Chefs are an inventive species. If you’ve ever wondered how poached eggs in big restaurants are so consistent and perfect, it’s easy. A few dozen eggs are dropped simultaneously into simmering water and after a minute the chef takes them out one by one: pretty ones into ice water, ugly ones into the bin. The ones in water are then stored until an order. A jiffy in a pan of hot water and voila.
Perhaps it’s best to go for the plant-based option. ‘Egg plant’ is the North American term given to aubergines, which is not as silly as it sounds. We are used to the oval purple variety in supermarkets, but the cultivars now known as ‘Casper’ or ‘Easter Egg’ were historically more popular. These look remarkably like eggs when they grow. One 16th-century botanist marvelled at the similarity when he grew one in London: ‘it came to beare fruite of the bignes of a goose egge one extraordinarie temperate yeere.’

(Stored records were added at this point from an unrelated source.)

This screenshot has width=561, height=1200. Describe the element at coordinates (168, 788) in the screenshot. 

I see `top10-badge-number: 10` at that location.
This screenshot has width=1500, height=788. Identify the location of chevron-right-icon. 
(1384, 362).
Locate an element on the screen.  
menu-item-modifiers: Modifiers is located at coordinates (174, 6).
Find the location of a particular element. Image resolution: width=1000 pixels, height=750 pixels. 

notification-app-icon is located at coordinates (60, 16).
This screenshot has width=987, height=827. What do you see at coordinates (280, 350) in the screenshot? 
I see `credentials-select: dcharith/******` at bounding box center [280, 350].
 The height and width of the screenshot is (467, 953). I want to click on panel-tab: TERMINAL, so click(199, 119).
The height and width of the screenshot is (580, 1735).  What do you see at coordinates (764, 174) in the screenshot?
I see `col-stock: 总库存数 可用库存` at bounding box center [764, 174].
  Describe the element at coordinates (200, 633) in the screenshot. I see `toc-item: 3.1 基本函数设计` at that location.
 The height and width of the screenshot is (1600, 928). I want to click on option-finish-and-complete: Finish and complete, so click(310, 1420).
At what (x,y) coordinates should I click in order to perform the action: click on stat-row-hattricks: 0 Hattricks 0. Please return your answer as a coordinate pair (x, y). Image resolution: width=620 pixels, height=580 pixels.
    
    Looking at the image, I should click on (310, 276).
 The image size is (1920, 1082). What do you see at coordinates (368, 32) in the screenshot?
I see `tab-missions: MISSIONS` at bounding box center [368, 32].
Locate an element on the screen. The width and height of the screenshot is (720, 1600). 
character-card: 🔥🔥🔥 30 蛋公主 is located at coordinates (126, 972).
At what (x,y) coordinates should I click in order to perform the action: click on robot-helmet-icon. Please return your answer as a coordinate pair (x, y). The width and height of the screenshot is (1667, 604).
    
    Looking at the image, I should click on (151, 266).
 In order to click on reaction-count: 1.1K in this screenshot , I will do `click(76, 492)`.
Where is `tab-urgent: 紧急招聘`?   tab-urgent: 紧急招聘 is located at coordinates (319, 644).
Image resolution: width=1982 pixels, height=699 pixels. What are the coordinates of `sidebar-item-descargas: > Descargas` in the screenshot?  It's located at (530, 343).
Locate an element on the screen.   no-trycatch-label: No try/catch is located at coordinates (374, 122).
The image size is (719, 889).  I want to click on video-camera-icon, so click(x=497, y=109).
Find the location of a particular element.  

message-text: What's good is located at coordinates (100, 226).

The downside is that you can’t make meringues out of aubergines. The opposite is true for chickpeas. The viscous water you drain from a can of chickpeas is named aquafaba and can be whipped just like egg whites into a soft-peaked meringue.
Big question: did the chicken or the egg come first? For the pedantic, eggs in the general sense did come before chickens (the amniote dinosaur egg is more than 300 million years old). For chicken-specific eggs however, the answer is still the egg. In evolutionary biology, chickens are the result of interbreeding between various junglefowl. A mutation during one of these romances resulted in a fertilised egg whose DNA was distinct from its non-chicken parents. Upon hatching, the first chicken was born.